Variable Costs: Costs that change in total with the level of activity but are constant on a per-unit basis.
Mixed Costs: Costs that contain both fixed and variable components.
High-Low Method: A method to estimate variable and fixed costs using the highest and lowest levels of activity from data.
Outlier: An observation that lies very far away from the rest of the data points in a scatterplot.
Absorption vs Variable Costing
The difference between Net Income (NI) under Absorption Costing (ACNI) and Variable Costing (VCNI) is driven by changes in inventory.
- Inventory changes affect fixed manufacturing overhead allocation.
Contribution Margin (CM):
- ( CM = \text{Revenues} - \text{All Variable Costs} )

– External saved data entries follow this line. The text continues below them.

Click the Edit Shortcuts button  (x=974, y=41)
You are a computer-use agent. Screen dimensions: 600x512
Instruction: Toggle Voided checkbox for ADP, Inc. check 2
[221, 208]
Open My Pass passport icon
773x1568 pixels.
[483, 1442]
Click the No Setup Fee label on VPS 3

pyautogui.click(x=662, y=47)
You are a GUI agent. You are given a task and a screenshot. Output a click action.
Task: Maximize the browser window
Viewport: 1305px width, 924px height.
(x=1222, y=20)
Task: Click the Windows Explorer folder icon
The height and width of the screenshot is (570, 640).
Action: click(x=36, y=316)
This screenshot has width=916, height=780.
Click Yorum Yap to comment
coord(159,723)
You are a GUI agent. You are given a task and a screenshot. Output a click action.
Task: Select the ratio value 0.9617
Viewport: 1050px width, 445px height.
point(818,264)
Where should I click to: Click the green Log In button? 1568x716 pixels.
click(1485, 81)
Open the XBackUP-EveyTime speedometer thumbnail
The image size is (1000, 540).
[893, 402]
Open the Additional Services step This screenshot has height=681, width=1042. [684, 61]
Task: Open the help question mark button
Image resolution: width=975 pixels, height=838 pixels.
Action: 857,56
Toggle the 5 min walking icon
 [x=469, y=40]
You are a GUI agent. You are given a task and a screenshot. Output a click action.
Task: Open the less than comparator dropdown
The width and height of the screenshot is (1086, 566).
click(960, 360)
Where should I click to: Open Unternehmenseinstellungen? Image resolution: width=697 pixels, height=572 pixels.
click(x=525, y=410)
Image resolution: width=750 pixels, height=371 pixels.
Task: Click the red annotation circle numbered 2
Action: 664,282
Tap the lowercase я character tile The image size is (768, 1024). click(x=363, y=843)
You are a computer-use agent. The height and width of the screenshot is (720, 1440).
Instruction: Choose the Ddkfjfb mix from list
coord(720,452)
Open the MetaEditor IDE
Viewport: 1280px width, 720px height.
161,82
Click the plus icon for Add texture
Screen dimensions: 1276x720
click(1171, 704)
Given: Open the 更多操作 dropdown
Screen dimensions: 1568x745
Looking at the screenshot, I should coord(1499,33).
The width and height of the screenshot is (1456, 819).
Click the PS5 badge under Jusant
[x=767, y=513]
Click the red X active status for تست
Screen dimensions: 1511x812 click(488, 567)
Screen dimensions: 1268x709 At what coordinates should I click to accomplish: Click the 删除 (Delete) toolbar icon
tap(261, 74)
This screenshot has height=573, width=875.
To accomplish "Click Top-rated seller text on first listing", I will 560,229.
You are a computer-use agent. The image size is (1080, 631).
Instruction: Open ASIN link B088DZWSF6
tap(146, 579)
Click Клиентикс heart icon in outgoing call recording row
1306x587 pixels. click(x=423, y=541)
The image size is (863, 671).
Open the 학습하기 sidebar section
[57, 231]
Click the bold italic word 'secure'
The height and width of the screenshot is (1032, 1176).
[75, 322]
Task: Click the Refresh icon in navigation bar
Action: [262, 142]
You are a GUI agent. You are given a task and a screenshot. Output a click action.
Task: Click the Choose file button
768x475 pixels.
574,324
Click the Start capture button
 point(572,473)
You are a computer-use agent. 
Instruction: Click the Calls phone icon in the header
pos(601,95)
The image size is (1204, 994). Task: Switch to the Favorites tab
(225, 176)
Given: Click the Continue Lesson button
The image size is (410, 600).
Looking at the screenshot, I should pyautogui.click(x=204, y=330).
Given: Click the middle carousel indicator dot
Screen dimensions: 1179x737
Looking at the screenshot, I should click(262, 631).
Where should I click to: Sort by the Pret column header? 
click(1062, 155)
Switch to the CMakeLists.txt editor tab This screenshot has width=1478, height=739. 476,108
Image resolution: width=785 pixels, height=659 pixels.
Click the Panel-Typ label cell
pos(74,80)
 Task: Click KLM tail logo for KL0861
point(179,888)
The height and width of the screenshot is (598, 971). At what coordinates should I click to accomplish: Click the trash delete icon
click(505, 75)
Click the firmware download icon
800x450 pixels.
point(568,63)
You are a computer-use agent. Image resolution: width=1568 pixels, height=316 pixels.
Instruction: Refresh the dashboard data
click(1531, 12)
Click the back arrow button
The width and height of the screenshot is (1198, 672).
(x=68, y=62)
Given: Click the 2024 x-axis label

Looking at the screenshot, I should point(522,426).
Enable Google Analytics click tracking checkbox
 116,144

Breakeven Point: The level of sales at which total revenues equal total costs.
- ( \text{Breakeven Point (in units)} = \frac{\text{Fixed costs}}{\text{Contribution Margin per Unit}} )
Financial Concepts
Operating Leverage: Measure of how sensitive the operating income is to changes in sales volume.
- ( \text{Operating Leverage} = \frac{CM}{\text{Net Income}} )
Margin of Safety: The amount by which revenues exceed the breakeven point.
Relevant Cash Flow: A cash flow that will occur in the future and varies based on the decision made.
Joint Costs: Costs incurred before the split-off point in a sell-or-process further decision.
Capital Budgeting
Balanced Equation: ( \text{Beginning Balance} + \text{Additions} = \text{Ending Balance} + \text{Transfers Out} )
Capital Budgeting: The process of selecting long-term assets and making capital investment decisions.
Payback Period: The time it takes for an investment to generate cash flows to recover its initial cost.
- Payback period formula: ( \text{Payback Period} = \frac{\text{Initial Investment}}{\text{Annual Cash Flow}} )
Accounting Rate of Return (ARR): Average annual income divided by initial investment.
- ( \text{ARR} = \frac{\text{Average Annual Income}}{\text{Initial Investment}} )
Internal Rate of Return (IRR): The discount rate at which the Net Present Value (NPV) of an investment equals zero.
Post Audit: A follow-up analysis conducted on a capital project once it is implemented to evaluate its actual performance against projections.
Net Present Value (NPV): A positive NPV indicates that the return of the investment exceeds the discount rate.
Key Relationships
- Contribution Margin Ratio (CMR): ( \text{CMR} = \frac{\text{Contribution Margin}}{\text{Sales Revenue}} )
- Contribution Margin at Breakeven: Equal to total fixed costs.